Early in October 1942 things began to hot up a bit with rumours of landing imminent in North Africa. Convoys coming and going, transports with cargos laden to the decks with large packing cases which when unloaded were transferred to the airfield.

These transpired to be full of sections of flights of Hurricane and Spitfire fighters which were then assembled and ready for action together with all manner of aircraft Flying Fortress, Hudson's, Lightning's, Mosquitoes, etc; all ferried further afield down the 'Bluey' to bases in North Africa and Malta who were having a hard time of it. Also a large invasion fleet in port but in treacherous weather with prolonged rain.
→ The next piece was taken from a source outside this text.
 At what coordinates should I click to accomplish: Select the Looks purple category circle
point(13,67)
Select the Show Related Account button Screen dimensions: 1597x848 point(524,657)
More rumours of Lord Luis mount batten arriving and the death of Sikorsky (leader of the Free Polish forces) in an Air transport which overshot the run way on the airfield and disappeared into the depths of Catalena Bay with loss of all aboard, which I witnessed from the Rock look out.

Then suddenly the T.L.C's disappeared, air-craft were taking off up the med, and landings in N.Africa and Italy were on.

The Coy, noticed-board had asked for volunteers for R.E.Long-Range Desert Group, I put my name down but was eventually turned down on medical grounds.

Around late October 1943, after several false alarms and rumours of relief, came the day an Italian ship that had been captured in the African campaign and converted to troop carrier appeared in Algercia Bay under the British flag. This was to be our transport back home to Blighty and level arms and ammo were handed into store and I was informed on Coy.

Orders that I was detailed as Section Lewis-Gunner for the trip! This did not greatly appeal to me as the voyage through the Bay of Biscay and out into the Atlantic was at that time quite literally stacked up with U-Boats and Stuka Dive-Bombers. But an uneventful journey thankfully landed us back in Liverpool Docks early November.

Off the boat straight onto troop-train which eventually brought us down to a transit-camp at Fordingbridge Hampshire in freezing snowy conditions for a spell of acclimatisation before a railway-warrant issue and home for dis-embarkation leave after nearly three years over-seas service on the last remaining British Colony in Europe at that time.